On Saturday night, Manitoba premier Wab Kinew promised to ban social media and chatbots for youth, which may sound like a good idea, but it’s very, very bad. Why? This is essentially just internet surveillance. You need to upload ID in some variety to access anything, which means that you are being tracked, either by government or by third parties who will either profit form that tracking, or who will leave your data vulnerable to being hacked. This is exactly the same issue with people who want age verification for internet porn—the same problems exist, and those problems are very, very bad.
Using what age verification tools, exactly?This is going to end so very badly. This is just more internet surveillance, and politicians cannot get that through their heads.
— Dale Smith (@journodale.bsky.social) 2026-04-26T03:54:14.098Z
I’ve written about this problem a lot over the past few years, and there is no good system of age verification. It simply doesn’t exist, but too many politicians treat it like a “nerd harder” problem, meaning that they are sure that the nerds will just figure it out rather than accept the fact that it’s really just surveillance of all of your online activities. And even worse, most kids will figure out workarounds, leaving all of that surveillance in place for everyone else, while you didn’t solve the problem you wanted to.
As I wrote in @xtramagazine.com, age verification is bad tech, and it is going to just harm so many people unnecessarily, most especially queer and trans people.
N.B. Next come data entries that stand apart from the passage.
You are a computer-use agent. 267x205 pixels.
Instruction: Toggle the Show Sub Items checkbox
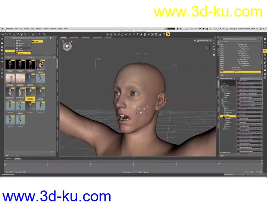coord(222,152)
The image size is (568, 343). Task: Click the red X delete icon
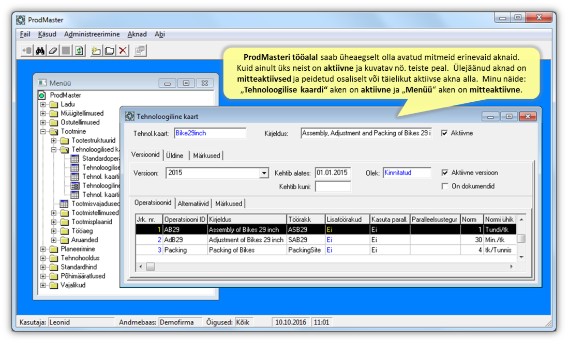[123, 51]
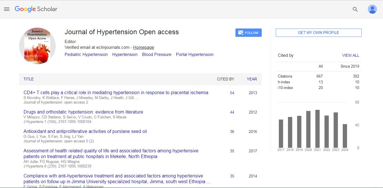Sort articles by Title column
The width and height of the screenshot is (383, 188).
tap(29, 79)
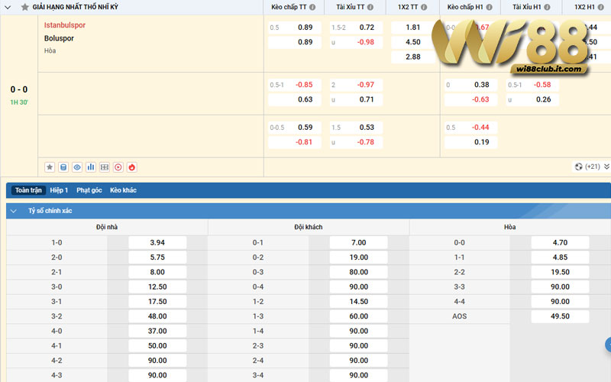This screenshot has width=611, height=382.
Task: Pick the 0-0 draw odds 4.70
Action: [x=560, y=242]
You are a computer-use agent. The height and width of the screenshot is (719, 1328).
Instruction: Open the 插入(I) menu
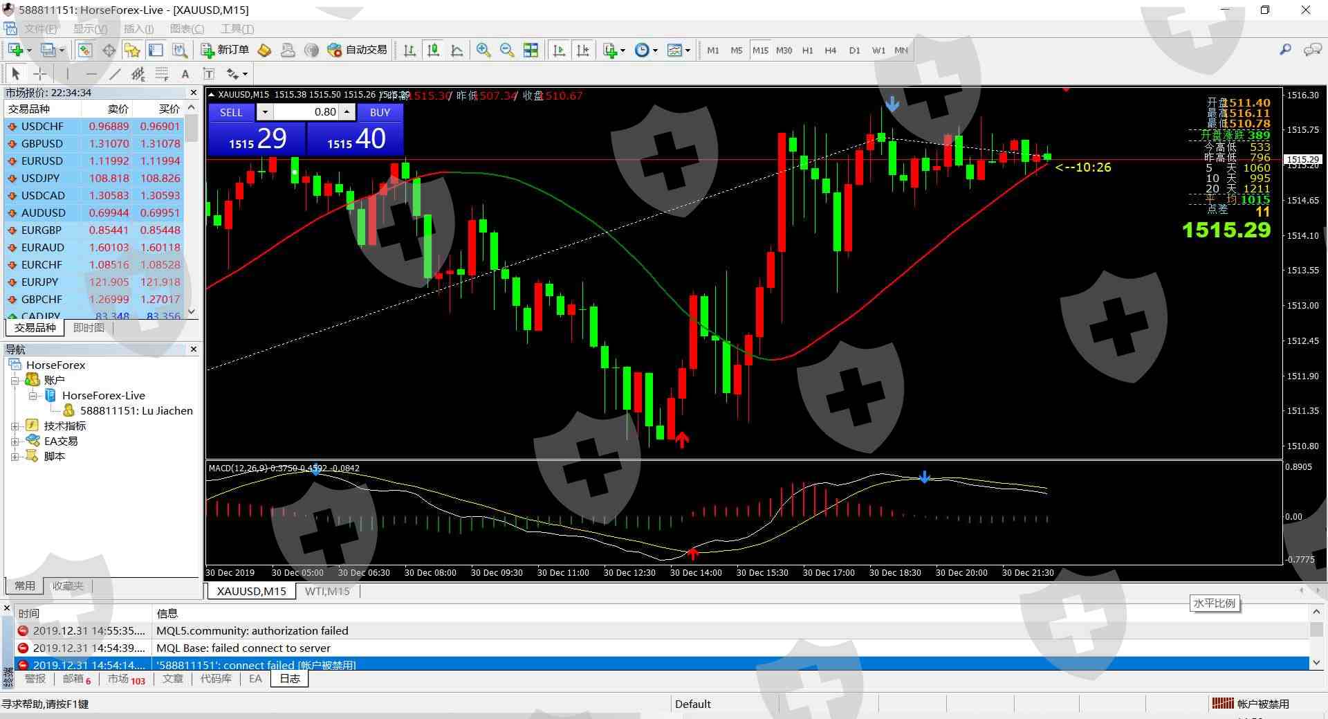tap(138, 28)
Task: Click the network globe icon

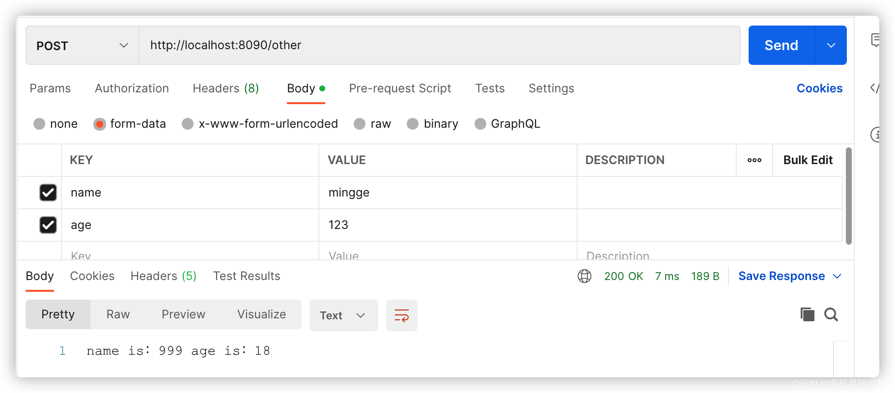Action: (584, 276)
— Dale Smith (@journodale.bsky.social) 2026-04-26T03:58:36.941Z
I get why Kinew is doing this, which is because it’s a populist move. Yes, it’s well-intentioned, but again, there is no good way to implement this (and frankly, I’m not entirely sure which tools he has to enforce this at the provincial level). But boy howdy do a lot of people need to start speaking up about why these kinds of age verification tools will only do so much damage to the internet at large, while doing nothing about the problems of social media on minors, most especially because it also allows the platforms to get away with not doing their own due diligence of content moderation or online safety tools that would shield minors from the worst of the problems. So instead, politicians want to remove everyone’s internet privacy instead. It’s bad news all around.
Ukraine Dispatch
A Russian drone attack on Dnipro killed ten people and injured dozens of others early morning Saturday. And just this morning, a drone attack on Odesa wounded at least ten people. Ukraine marked the 40th anniversary of the Chernobyl disaster on Sunday.
Good reads:
- Here is a look at how Lithuania developed economic resilience through diversification when faced by coercion from Russia and China.
- Governor General Mary Simon plans to be in Tumbler Ridge, BC, for the next three days to support the community’s “ongoing healing journey.”
- Poilievre is now demanding a cap on the deficit, and claims that we wouldn’t have one under his leadership (when his election campaign said otherwise).
- Kevin Carmichael notes the divergence in the oil sector where gas producer Entropy is working on decarbonising natural gas, while Pathways is kicking and screaming.
- Jared Wesley posits that Albertans no longer know how to care about the democratic backslide in the province because they are inundated.
- Heather Scoffield explains some of the problems with the disability tax credit, that so many other benefits rely on as the gateway or passkey.
- Tyler Dawson points to the grievance culture at the heart of the separatism movement in Alberta, which the UCP government has stoked and fostered.
- Justin Ling suggests that the Trump administration is panicking behind the scenes, and we should resist a bad trade deal until they are forced to back down.
- My weekend column wonders just how much Carney will capitulate to get a pipeline to the west coast, particularly if it means bankrolling the Pathways project.
Odds and ends:
No #QP for the PM tomorrow. #cdnpoli (Also, my email formatted this incredibly weirdly).